From the Conglomerate
Death of "Big Law School'? Posted by Erik Gerding
Larry Ribstein has been writing and blogging up a storm about the "Death of Big Law." Larry makes a convincing case that the current economic crisis is not just a blip for law firms with everything returning to normal soon. Assuming that large law frims cannot deal with the structural problems Larry outlines and that the decline of big law is long term, what would that mean for legal education?
It would likely mean the end of the law school boom - with its expanding law faculties and the bumper crop of new law schools. Like it or not, the business model (I hate applying that term to legal education, but can't think of another one) of many law schools is heavily dependent on students getting high paying law firm jobs to pay off high law school tuition. Law firms are also prime benefactors of law school endowments.
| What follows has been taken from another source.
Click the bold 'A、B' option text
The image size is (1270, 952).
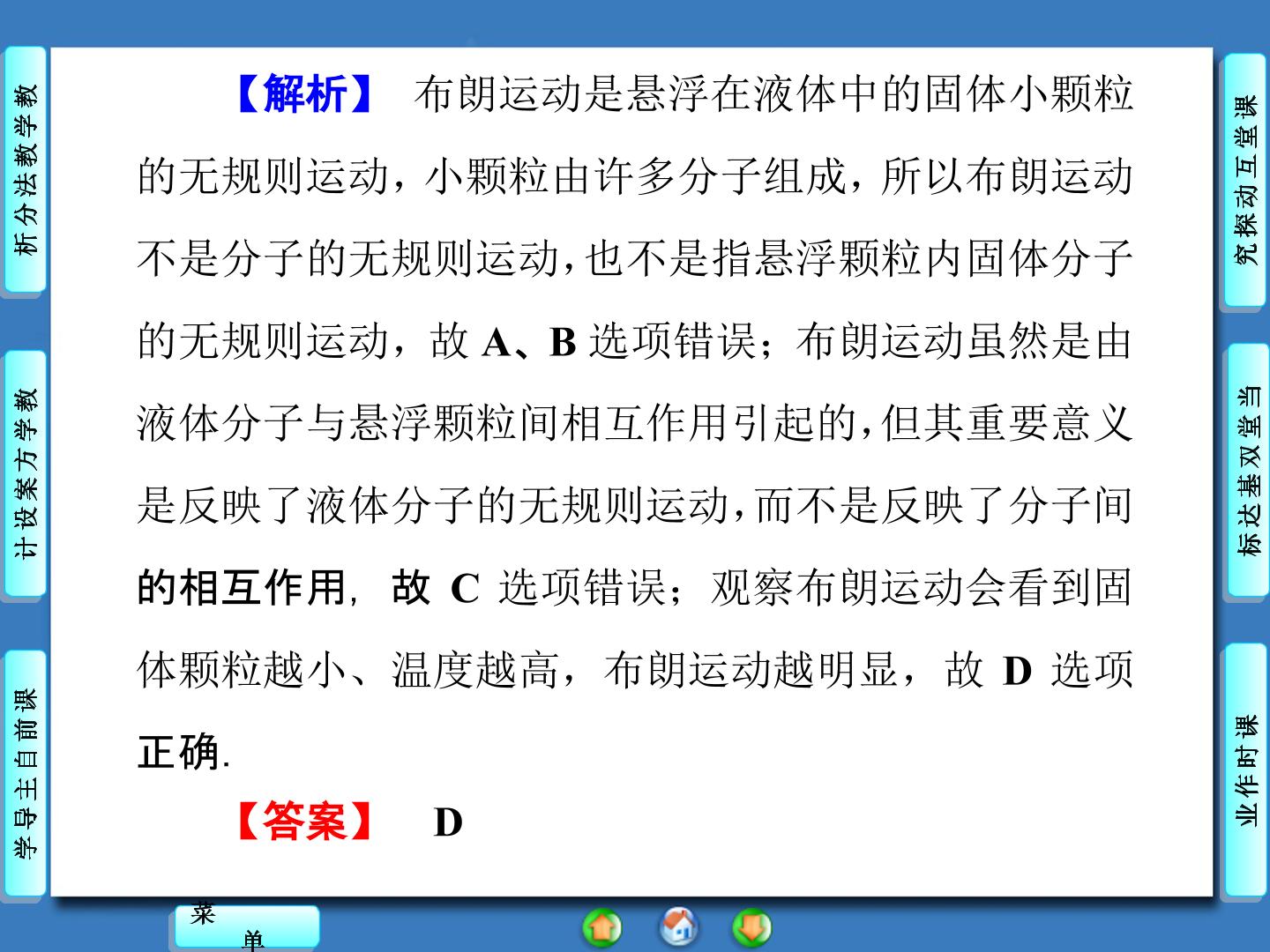529,341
Without corporate law consuming law school graduates by the dozens, law school will face massive economic pressure.
On the one hand, these pressures will push law schools to improve the training of law graduates so that they are ready on "day one." Helping students in a tougher economic market supports the Carnegie/ABA best practices reforms that have been discussed so much.
But the changing economics of legal education will also cut the other way. The Best Practices model is expensive, and with tighter budgets law schools will also face pressures to move in the direction of the traditional "stack-em and pack-em" model of large classes. (Creative law professors may find ways to balance these pressures - for example many trial advocacy classes involve both a law professor and a roster of practitioner adjucts. Therese Maynard and Dana Warren have adapted this model to teaching transactional law to classes of 60+ at Loyola-LA.)